- Do this -
Repeat the lines from the one containing "Сообщество (774, 1986)" through the end of the items, unchanged.

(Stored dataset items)
## BEGIN
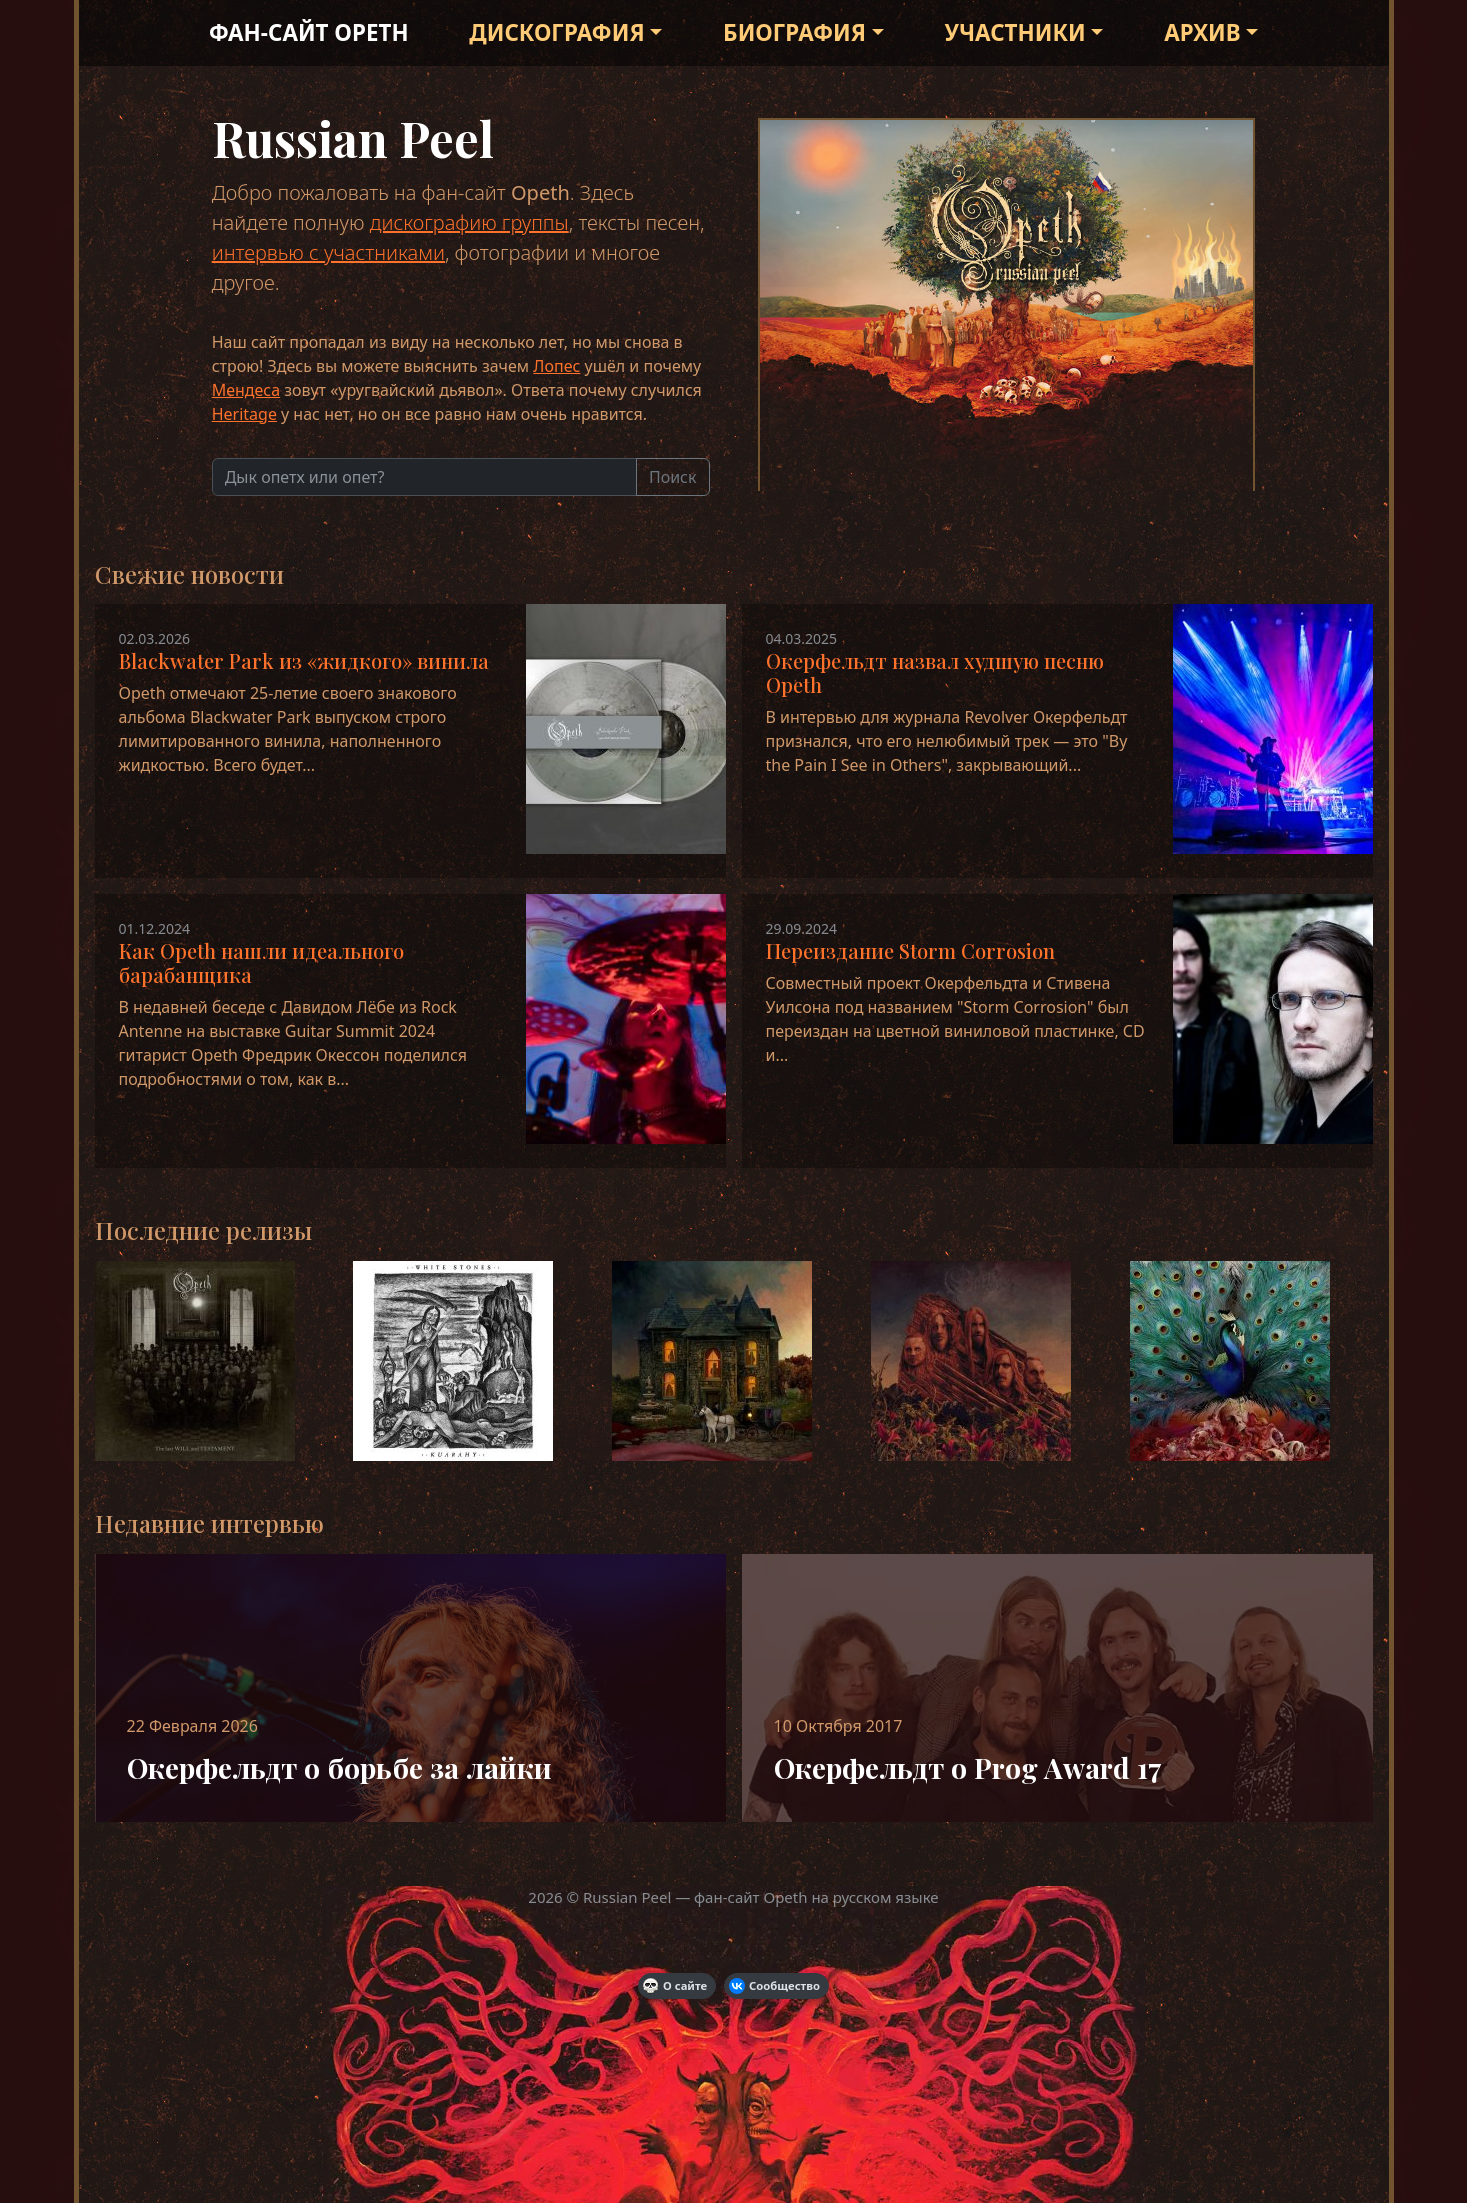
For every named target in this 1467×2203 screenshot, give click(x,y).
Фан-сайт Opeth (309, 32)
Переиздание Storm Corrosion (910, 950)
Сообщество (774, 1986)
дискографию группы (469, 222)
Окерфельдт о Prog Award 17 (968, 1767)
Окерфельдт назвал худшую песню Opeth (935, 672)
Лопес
## END
- Exercise output -
Сообщество (774, 1986)
дискографию группы (469, 222)
Окерфельдт о Prog Award 17 (968, 1767)
Окерфельдт назвал худшую песню Opeth (935, 672)
Лопес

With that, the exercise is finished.